Exercise instructions: Transcribe each entry so that it matches the original exactly.

<<<<

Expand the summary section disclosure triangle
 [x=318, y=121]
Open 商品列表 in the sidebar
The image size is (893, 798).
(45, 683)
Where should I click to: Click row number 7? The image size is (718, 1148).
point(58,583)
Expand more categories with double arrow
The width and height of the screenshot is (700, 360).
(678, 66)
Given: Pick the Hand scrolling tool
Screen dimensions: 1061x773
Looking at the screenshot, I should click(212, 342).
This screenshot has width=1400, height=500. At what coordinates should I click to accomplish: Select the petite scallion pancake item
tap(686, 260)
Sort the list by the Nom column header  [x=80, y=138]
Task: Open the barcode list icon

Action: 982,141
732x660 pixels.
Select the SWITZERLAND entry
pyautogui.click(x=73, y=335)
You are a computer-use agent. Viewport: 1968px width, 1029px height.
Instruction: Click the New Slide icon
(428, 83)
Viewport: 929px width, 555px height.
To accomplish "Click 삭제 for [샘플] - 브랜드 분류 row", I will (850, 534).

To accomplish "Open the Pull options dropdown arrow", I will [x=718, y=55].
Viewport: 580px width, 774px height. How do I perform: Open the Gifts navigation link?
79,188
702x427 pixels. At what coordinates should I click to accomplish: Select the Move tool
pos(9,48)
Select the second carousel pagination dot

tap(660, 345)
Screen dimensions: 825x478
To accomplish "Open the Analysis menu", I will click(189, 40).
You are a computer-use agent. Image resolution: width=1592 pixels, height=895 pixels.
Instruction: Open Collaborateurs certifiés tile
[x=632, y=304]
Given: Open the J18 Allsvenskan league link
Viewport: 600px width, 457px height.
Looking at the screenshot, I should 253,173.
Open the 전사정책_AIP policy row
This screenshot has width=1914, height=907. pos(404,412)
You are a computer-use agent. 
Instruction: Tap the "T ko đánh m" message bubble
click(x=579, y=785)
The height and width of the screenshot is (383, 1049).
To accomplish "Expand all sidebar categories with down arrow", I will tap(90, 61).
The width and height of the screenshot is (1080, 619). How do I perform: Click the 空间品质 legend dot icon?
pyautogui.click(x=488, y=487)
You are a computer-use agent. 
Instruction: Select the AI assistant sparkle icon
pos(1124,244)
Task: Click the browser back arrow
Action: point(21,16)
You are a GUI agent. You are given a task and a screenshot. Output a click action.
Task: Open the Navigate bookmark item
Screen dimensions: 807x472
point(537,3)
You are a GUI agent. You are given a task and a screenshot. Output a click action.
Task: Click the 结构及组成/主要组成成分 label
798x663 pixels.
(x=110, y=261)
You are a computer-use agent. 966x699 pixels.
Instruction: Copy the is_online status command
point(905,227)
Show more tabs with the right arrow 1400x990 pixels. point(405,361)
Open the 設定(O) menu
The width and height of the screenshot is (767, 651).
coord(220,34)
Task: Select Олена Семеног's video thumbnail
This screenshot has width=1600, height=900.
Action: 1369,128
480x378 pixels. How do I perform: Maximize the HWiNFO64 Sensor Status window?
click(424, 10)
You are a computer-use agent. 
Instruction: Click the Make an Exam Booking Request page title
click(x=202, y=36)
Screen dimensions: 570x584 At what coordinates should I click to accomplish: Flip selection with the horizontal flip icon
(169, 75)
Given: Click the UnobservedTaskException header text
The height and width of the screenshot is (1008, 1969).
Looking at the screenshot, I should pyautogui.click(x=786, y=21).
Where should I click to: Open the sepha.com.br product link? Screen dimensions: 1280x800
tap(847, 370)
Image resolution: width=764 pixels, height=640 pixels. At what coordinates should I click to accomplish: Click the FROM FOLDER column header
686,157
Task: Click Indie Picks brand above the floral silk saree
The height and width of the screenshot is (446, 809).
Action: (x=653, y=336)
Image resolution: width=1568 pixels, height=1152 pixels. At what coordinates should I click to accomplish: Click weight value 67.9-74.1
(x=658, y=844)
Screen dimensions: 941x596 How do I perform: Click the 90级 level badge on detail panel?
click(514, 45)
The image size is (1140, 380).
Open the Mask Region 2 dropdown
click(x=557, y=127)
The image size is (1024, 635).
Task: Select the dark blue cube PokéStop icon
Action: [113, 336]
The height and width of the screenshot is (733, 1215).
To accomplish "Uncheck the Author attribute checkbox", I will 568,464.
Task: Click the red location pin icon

>>>>

Task output:
Expand the summary section disclosure triangle
 [x=318, y=121]
Open 商品列表 in the sidebar
The image size is (893, 798).
(45, 683)
Where should I click to: Click row number 7? The image size is (718, 1148).
point(58,583)
Expand more categories with double arrow
The width and height of the screenshot is (700, 360).
(678, 66)
Given: Pick the Hand scrolling tool
Screen dimensions: 1061x773
Looking at the screenshot, I should click(212, 342).
This screenshot has width=1400, height=500. At what coordinates should I click to accomplish: Select the petite scallion pancake item
tap(686, 260)
Sort the list by the Nom column header  [x=80, y=138]
Task: Open the barcode list icon

Action: 982,141
732x660 pixels.
Select the SWITZERLAND entry
pyautogui.click(x=73, y=335)
You are a computer-use agent. Viewport: 1968px width, 1029px height.
Instruction: Click the New Slide icon
(428, 83)
Viewport: 929px width, 555px height.
To accomplish "Click 삭제 for [샘플] - 브랜드 분류 row", I will (850, 534).

To accomplish "Open the Pull options dropdown arrow", I will [x=718, y=55].
Viewport: 580px width, 774px height. How do I perform: Open the Gifts navigation link?
79,188
702x427 pixels. At what coordinates should I click to accomplish: Select the Move tool
pos(9,48)
Select the second carousel pagination dot

tap(660, 345)
Screen dimensions: 825x478
To accomplish "Open the Analysis menu", I will click(189, 40).
You are a computer-use agent. Image resolution: width=1592 pixels, height=895 pixels.
Instruction: Open Collaborateurs certifiés tile
[x=632, y=304]
Given: Open the J18 Allsvenskan league link
Viewport: 600px width, 457px height.
Looking at the screenshot, I should 253,173.
Open the 전사정책_AIP policy row
This screenshot has width=1914, height=907. pos(404,412)
You are a computer-use agent. 
Instruction: Tap the "T ko đánh m" message bubble
click(x=579, y=785)
The height and width of the screenshot is (383, 1049).
To accomplish "Expand all sidebar categories with down arrow", I will tap(90, 61).
The width and height of the screenshot is (1080, 619). How do I perform: Click the 空间品质 legend dot icon?
pyautogui.click(x=488, y=487)
You are a computer-use agent. 
Instruction: Select the AI assistant sparkle icon
pos(1124,244)
Task: Click the browser back arrow
Action: point(21,16)
You are a GUI agent. You are given a task and a screenshot. Output a click action.
Task: Open the Navigate bookmark item
Screen dimensions: 807x472
point(537,3)
You are a GUI agent. You are given a task and a screenshot. Output a click action.
Task: Click the 结构及组成/主要组成成分 label
798x663 pixels.
(x=110, y=261)
You are a computer-use agent. 966x699 pixels.
Instruction: Copy the is_online status command
point(905,227)
Show more tabs with the right arrow 1400x990 pixels. point(405,361)
Open the 設定(O) menu
The width and height of the screenshot is (767, 651).
coord(220,34)
Task: Select Олена Семеног's video thumbnail
This screenshot has width=1600, height=900.
Action: 1369,128
480x378 pixels. How do I perform: Maximize the HWiNFO64 Sensor Status window?
click(424, 10)
You are a computer-use agent. 
Instruction: Click the Make an Exam Booking Request page title
click(x=202, y=36)
Screen dimensions: 570x584 At what coordinates should I click to accomplish: Flip selection with the horizontal flip icon
(169, 75)
Given: Click the UnobservedTaskException header text
The height and width of the screenshot is (1008, 1969).
Looking at the screenshot, I should pyautogui.click(x=786, y=21).
Where should I click to: Open the sepha.com.br product link? Screen dimensions: 1280x800
tap(847, 370)
Image resolution: width=764 pixels, height=640 pixels. At what coordinates should I click to accomplish: Click the FROM FOLDER column header
686,157
Task: Click Indie Picks brand above the floral silk saree
The height and width of the screenshot is (446, 809).
Action: (x=653, y=336)
Image resolution: width=1568 pixels, height=1152 pixels. At what coordinates should I click to accomplish: Click weight value 67.9-74.1
(x=658, y=844)
Screen dimensions: 941x596 How do I perform: Click the 90级 level badge on detail panel?
click(514, 45)
The image size is (1140, 380).
Open the Mask Region 2 dropdown
click(x=557, y=127)
The image size is (1024, 635).
Task: Select the dark blue cube PokéStop icon
Action: [113, 336]
The height and width of the screenshot is (733, 1215).
To accomplish "Uncheck the Author attribute checkbox", I will 568,464.
Task: Click the red location pin icon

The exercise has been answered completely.